Keeping data synchronized across multiple Teradata systems is typically driven by one or more business initiatives; Disaster Recovery, High Availability/Failover, Populating Independent Data Marts for workload optimization or simply refreshing a Test/QA environment. Whichever your business need, a requirement exists to have the same data in two or more locations and often times in different data centers.
Choosing the right tool to move data within and throughout an analytical ecosystem is a critical decision and there are several options available. Synchronization methods include Table Copy operations and a new concept called SQL Multicast. The decision to select the correct method may seem like a daunting task. So how does one narrow it down to make sure they are choosing the right tool for the job? Look at the business requirements.

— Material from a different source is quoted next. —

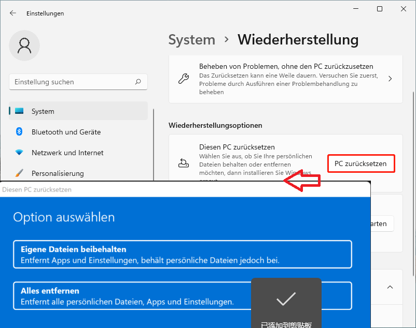Image resolution: width=416 pixels, height=328 pixels.
Task: Expand the Beheben von Problemen chevron
Action: (390, 79)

Business requirements will always lead to the answer. After looking at the business requirements, the decision can be narrowed down to two key variables -- Latency and Batch Size. How much latency or data lag can the business requirement endure? Do you need the data to be synchronized in hours, minutes, seconds, or sub-seconds? Now take that information and cross reference it against the size of the loads needed to meet the requirement. Are the loads small, trickle feeds or are they large batches/bulk loads? Answering these questions around Latency and Batch Size, leads you to the right synchronization method and ultimately the right synchronization tool.
The graphic below details when each method/tool should be leveraged given a certain Latency and Batch Size requirement:
Table Copy operations are designed to support periodic loads and ad-hoc data movement between two different Teradata systems. The batch sizes for Table Copy range from small loads (mini-batch) to large bulk loads. Latency requirements for Table Copy operations are typically less critical than that of SQL Multicast. If hourly, nightly, weekly, or even monthly synchronization is required, then Table Copy might be a good option to consider. Table Copy is flexible in that it can synchronize both full and partial tables. The Teradata product that supports this method of synchronization is Unity Data Mover. Common use cases for Unity Data Mover include moving data between two production environments or data movement between a production and test/development environment.
SQL Multicast is a near real-time synchronization method to support mission critical applications and data. This method synchronizes data across multiple Teradata systems by dynamically sending or broadcasting SQL statements to multiple systems in different locations or data centers. A very different approach from that of table copy! With this method, SQL statements are applied to multiple target systems, based on location of the SQL objects. SQL Multicast will apply writes to as many Teradata systems as the user would like to keep in sync. In the event of an outage, this approach will automatically capture and log any updates being applied during the time a system is unavailable. Upon the system recovering and becoming available again, this approach will dynamically resynchronize the system and catch it back up to the other available systems (replay all updates not already applied). The approach makes any outage completely transparent to the user or application. Failover is handled automatically. The associated Teradata products that leverage SQL Multicast are Unity Director and Unity Loader.
One's investment in either data synchronization methodology is safe. These methods and associated products are designed to work together and co-exist within a given environment. It is understood that Table Copy or SQL Multicast, by themselves, will not meet all synchronization needs. Yet together, they address different use cases and different requirements that span the entire business environment.